* START SOURCE *

Skip to main content

The Classic Problem

The Dining Philosophers Problem is a classic synchronization problem in computer science, originally formulated by Edsger Dijkstra in 1965. It illustrates fundamental challenges in concurrent programming, particularly around resource allocation, deadlock, and starvation.
While the problem uses philosophers and forks as a metaphor, it represents any scenario where multiple processes compete for limited shared resources.

The Scenario

Imagine a group of philosophers sitting around a circular dining table. Their life consists of two activities:
  1. Thinking - Contemplating the mysteries of the universe
  2. Eating - Consuming spaghetti from a bowl in front of them
In this implementation, philosophers also sleep after eating to add another state to the simulation.

The Table Setup

         Fork
          |
    Philosopher 1
   /            \
Fork            Fork
   \            /
    Philosopher 2
          |
         Fork
   (circular pattern...)
There are N philosophers and N forks on the table. Each fork is placed between two philosophers.

The Rules

  1. Two forks required: A philosopher must pick up both adjacent forks (left and right) to eat
  2. One fork per hand: Each fork can only be held by one philosopher at a time
  3. Sequential actions: After eating, a philosopher puts down both forks, sleeps, then thinks
  4. Starvation constraint: Each philosopher must eat before a specified time (time_to_die) elapses, or they die
  5. No communication: Philosophers don’t communicate with each other

The Challenges

The dining philosophers problem exposes three critical challenges in concurrent systems:

1. Deadlock

Deadlock occurs when all philosophers simultaneously pick up their right fork and wait indefinitely for their left fork.
Deadlock Scenario: If every philosopher picks up their right fork at the same time, no one can pick up their left fork because it’s held by their neighbor. All philosophers wait forever, and the system is stuck.

Example Deadlock Sequence:

Time 0ms:
  Philosopher 1: picks up right fork (Fork 1)
  Philosopher 2: picks up right fork (Fork 2)
  Philosopher 3: picks up right fork (Fork 3)
  ...
  Philosopher N: picks up right fork (Fork N)

Time 1ms:
  Philosopher 1: waiting for left fork (Fork N) - HELD BY Philosopher N
  Philosopher 2: waiting for left fork (Fork 1) - HELD BY Philosopher 1
  Philosopher 3: waiting for left fork (Fork 2) - HELD BY Philosopher 2
  ...

* END SOURCE *
* START RECORD EXCERPTS *

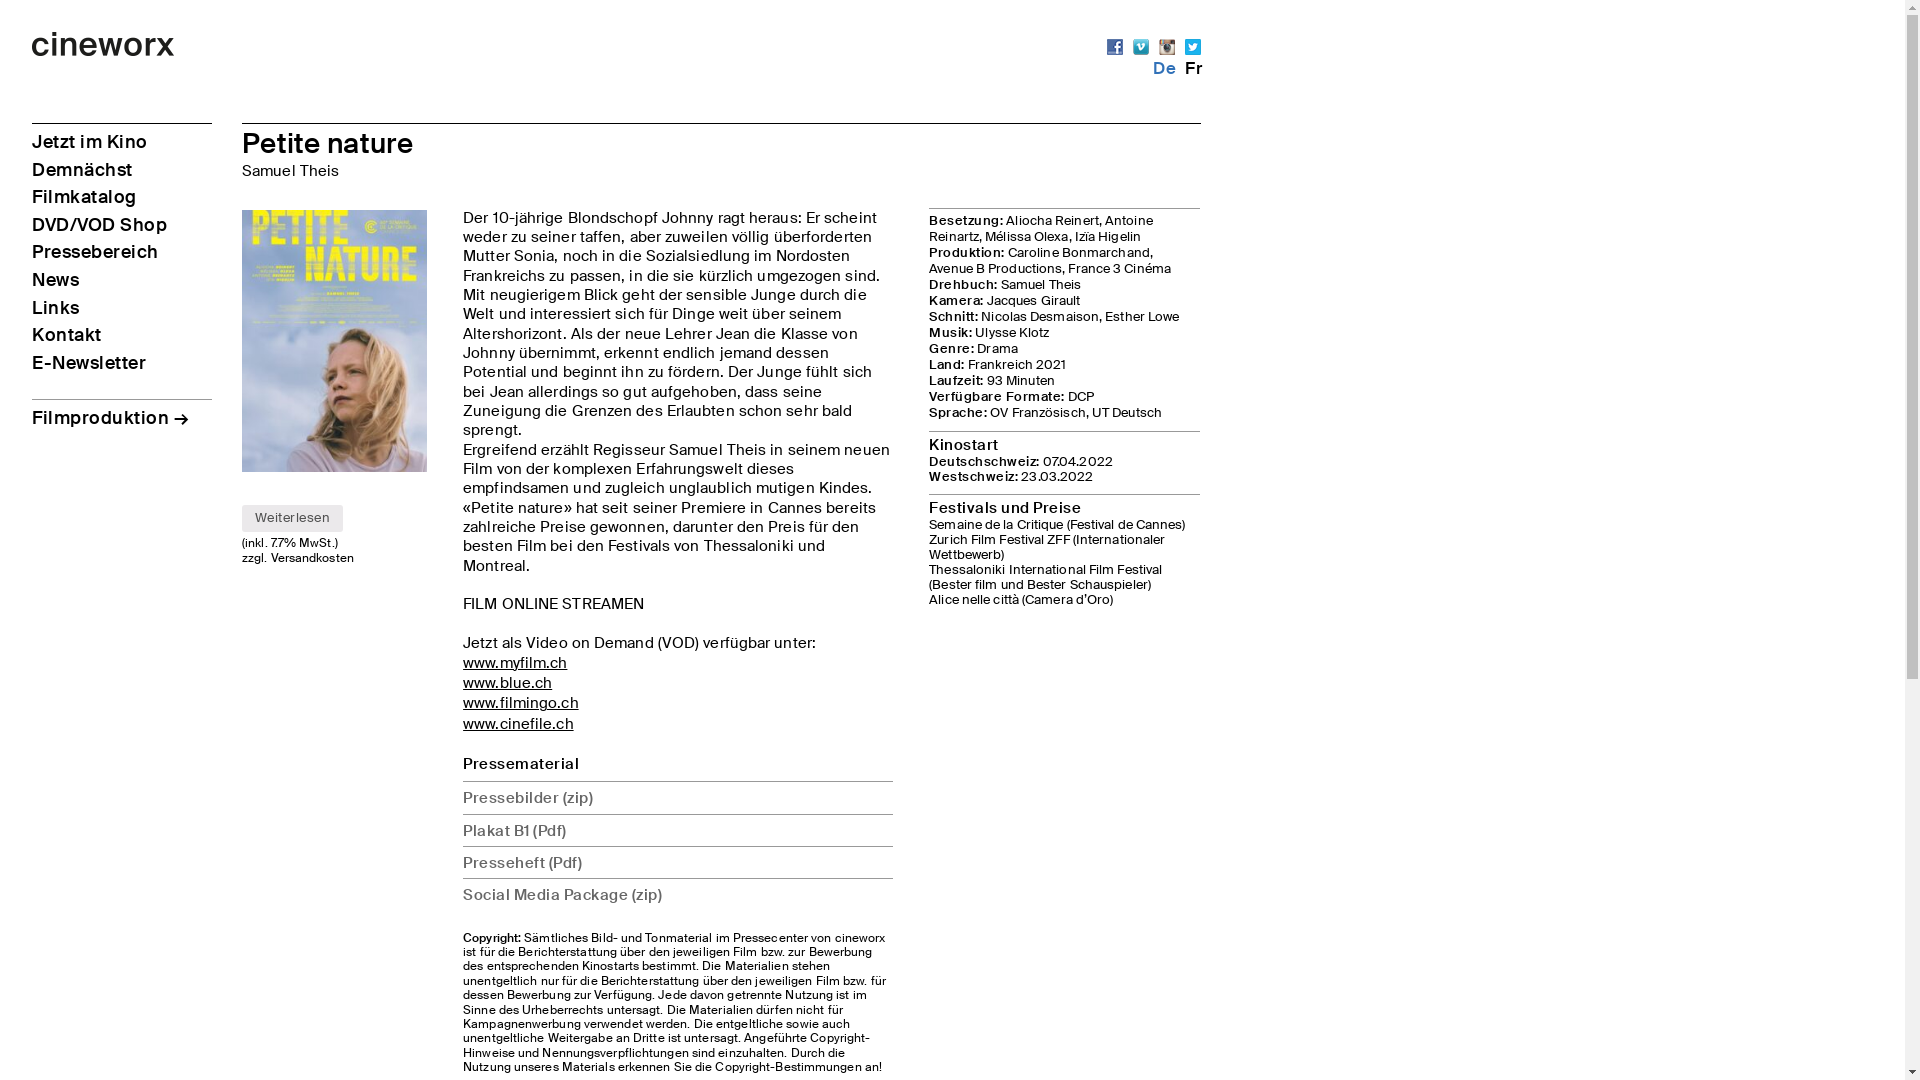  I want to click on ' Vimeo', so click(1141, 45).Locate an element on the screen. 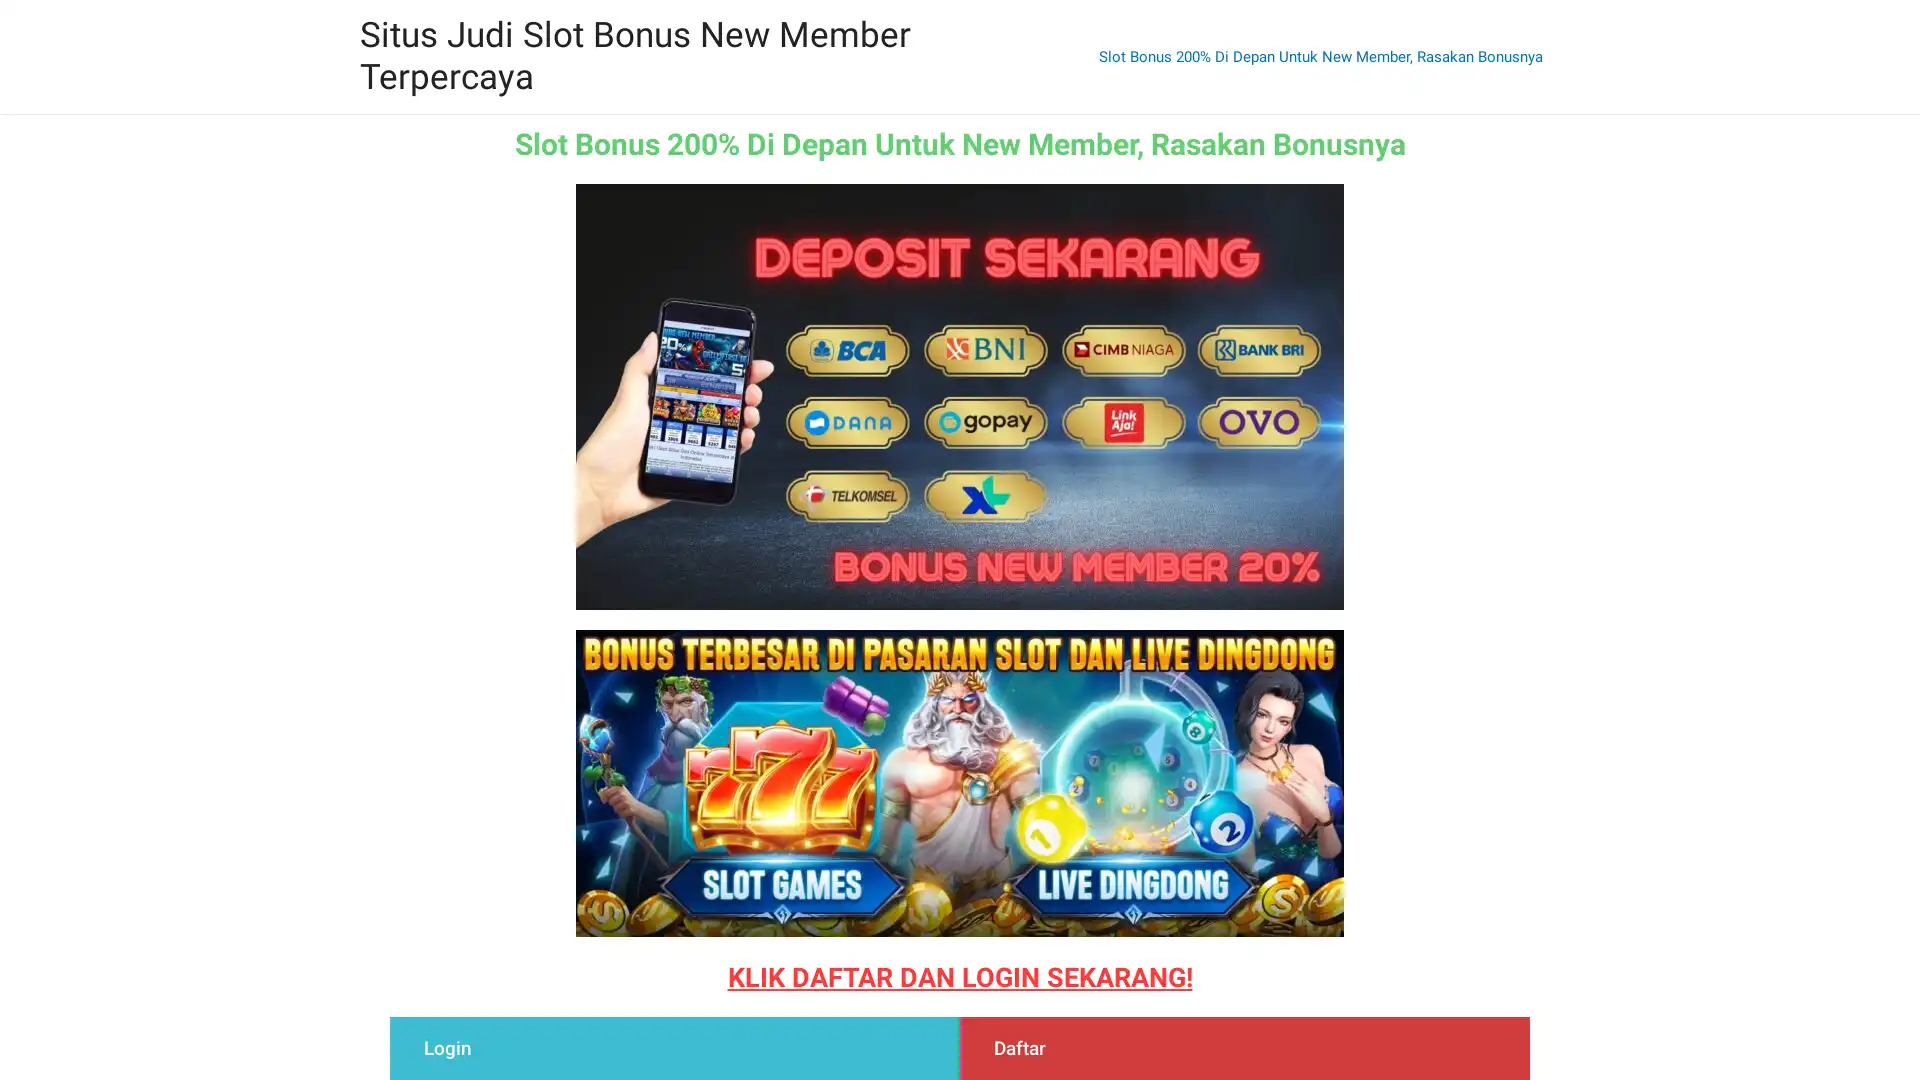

* END RECORD EXCERPTS *
* START RECORD EXCERPTS *

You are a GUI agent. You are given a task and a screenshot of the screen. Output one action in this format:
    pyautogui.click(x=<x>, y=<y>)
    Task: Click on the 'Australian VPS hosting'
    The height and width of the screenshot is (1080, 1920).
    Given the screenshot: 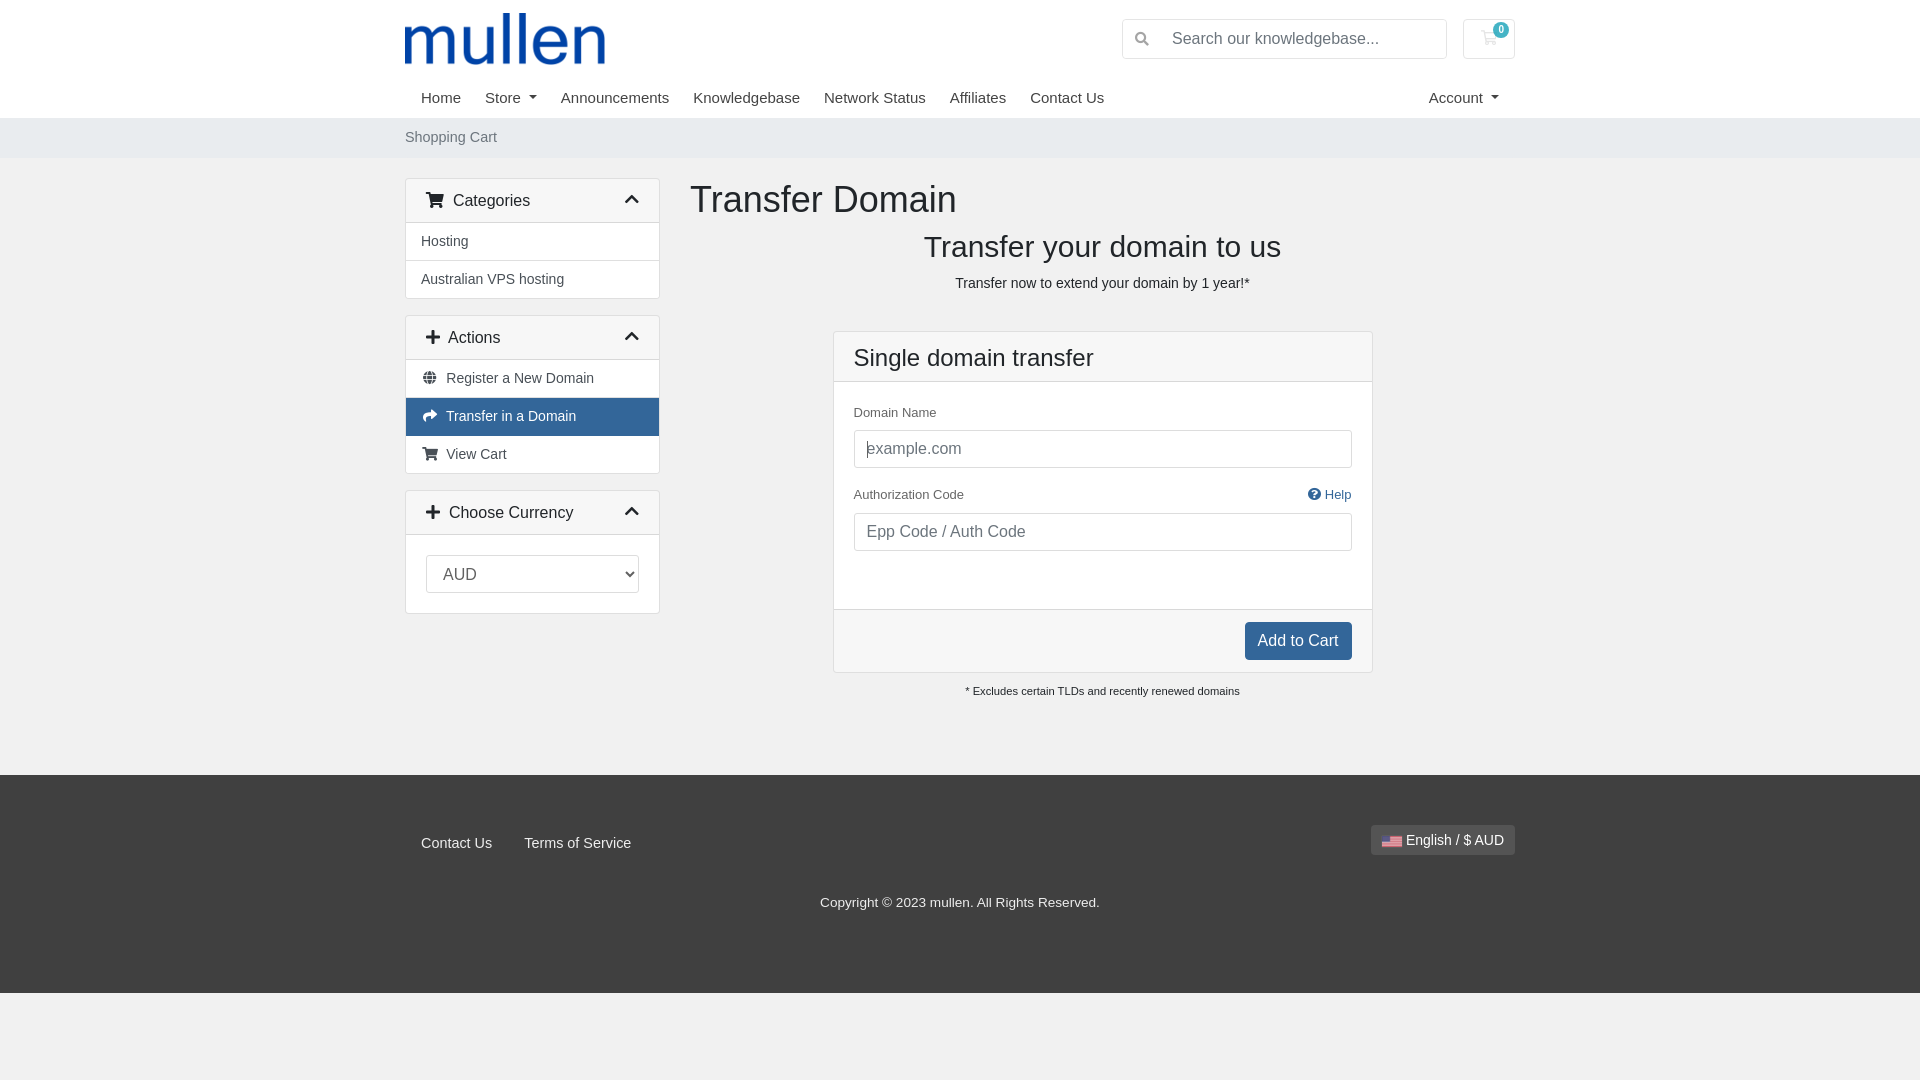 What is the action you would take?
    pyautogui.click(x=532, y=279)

* END RECORD EXCERPTS *
* START RECORD EXCERPTS *

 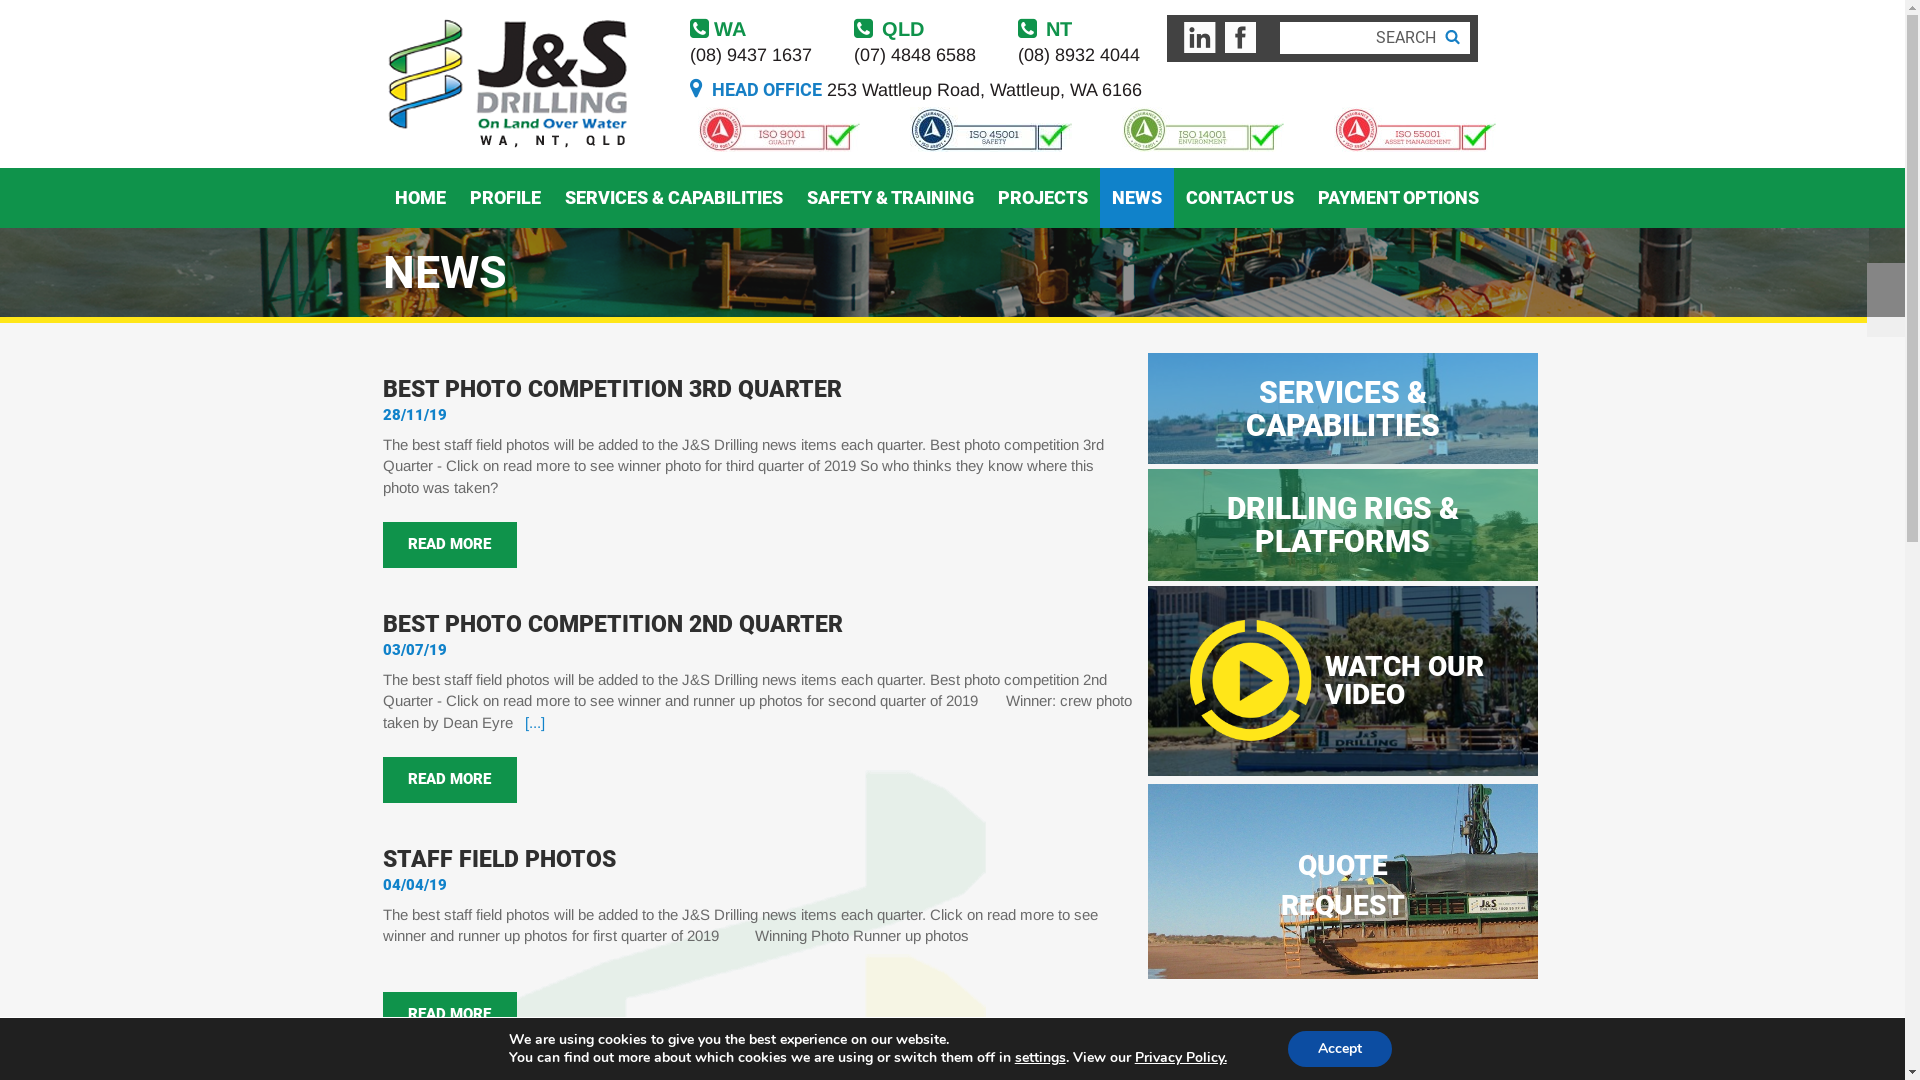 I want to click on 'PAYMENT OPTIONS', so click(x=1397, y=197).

* END RECORD EXCERPTS *

# [SET EXERCISE]
Answer these questions using the page on the Dining Philosophers Problem:
(a) Who originally formulated the problem, and in what year?
(b) According to the rules, what does a philosopher do after eating?
(c) In the example deadlock sequence at Time 1ms, which philosopher holds the fork that Philosopher 1 is waiting for?
The data above comes from a different source than the text.

# [WRITTEN SOLUTION]
(a) Edsger Dijkstra, in 1965.
(b) The philosopher puts down both forks, sleeps, then thinks.
(c) Philosopher N, who holds Fork N.